Plaintiffs in Show were riding in a Ford Explorer travelling through an intersection at approximately 30 m.p.h. Show, slip op. at 1. The Explorer was struck by another car near the left rear wheel and rolled over. Id. Plaintiffs alleged the Explorer was defectively designed because it rolled over. Id.
Plaintiffs relied on the consumer-expectation test. Id. at 2. Under that test, a design will be found defective where “the product failed to perform as safely as an ordinary consumer would expect when used in an intended or reasonably foreseeable manner.” Id.
Plaintiffs presented no expert testimony to support the allegation of design defect. Instead, Plaintiffs argued that expert testimony was unnecessary under the consumer-expectation test because “jurors, as consumers, can find in their own experience all of the evidence required for liability …” Id. at 2-3. The district court rejected plaintiffs’ argument and entered summary judgment for defendant. Id.
The Seventh Circuit affirmed, holding that expert testimony was required even under the consumer-expectation test. Id. at 7 (“If, as plaintiffs concede, it takes expert evidence to establish a complex product’s unreasonable dangerousness through a risk-utility approach, it also takes expert evidence to establish a complex product’s unreasonable dangerousness through a consumer-expectations approach.”)
The court noted that the issues were simply too complex for a jury to assess without expert testimony. First, the court stated that even the issue of “consumer expectations” was typically subject to expert testimony under federal law, noting that consumer surveys are often required in cases involving trademark disputes or allegedly deceptive loan advertising. Id. at 5. The court said expert testimony regarding consumer expectations was even more important in a product liability case, which involves more complex issues. Id. (“Jurors know less about product design than they know about what confuses people who buy toothpaste or borrow $10,000.”) The court also said this was particularly true when the product involved was complex, noting a study finding “most people can’t explain what makes a bicycle or toilet work. Cars are far more complex.” Id. at 8.
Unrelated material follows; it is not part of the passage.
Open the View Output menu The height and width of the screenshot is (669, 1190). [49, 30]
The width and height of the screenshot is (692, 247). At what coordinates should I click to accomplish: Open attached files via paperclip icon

The court also noted that the consumer-expectation test had been modified by the Illinois Supreme Court in Mikolajczyk v. Ford Motor Co., 231 Ill. 2d 516 (2008), so that consumer expectations are not the only issue considered. Id. at 5-7. Instead, consumer expectations are just a single factor to consider, along with the risk of harm from a particular design, and the feasibility of alternative designs. Id.
The court held that expert testimony on those other design-related issues is required. Id. at 10. Although all jurors are familiar with cars, that does not mean jurors can intelligently assess why a car was designed a certain way. Id. at 7. (“design options are the province of engineers. Jurors own cars, but people own lots of products without being able to explain (or even understand) the principles behind their construction and operation.”)
The court also stated that cases such as this one often involve complex accident mechanics and causation (e.g., what caused the rollover and what would have prevented it), which jurors cannot assess on their own. Id. at 7-9 (“Causation is a question about physics … Understanding requires some geometry and algebra; jurors’ unguided intuitions will not solve the equations.”)
It should be noted that the court’s discussion referred to the product at issue as a “complex” product, and noted the complexity of the accident mechanics. Id. at 3, 7, 8. See, e.g., Scoby v. Vulcan-Hart Corp., 211 Ill. App. 3d 106 (1991) (distinguishing between simple and complex products). Thus, an argument could be made that, even after Show, expert testimony may not be required if a “simple” product or “simple” accident mechanics are involved.
Finally, the court raised but declined to decide the issue of whether (in a federal case based on diversity) state or federal law controlled the need for expert testimony to establish a prima facie case of product defect. Id. at 4, 7. Thus, Show may be of limited value in Illinois state courts.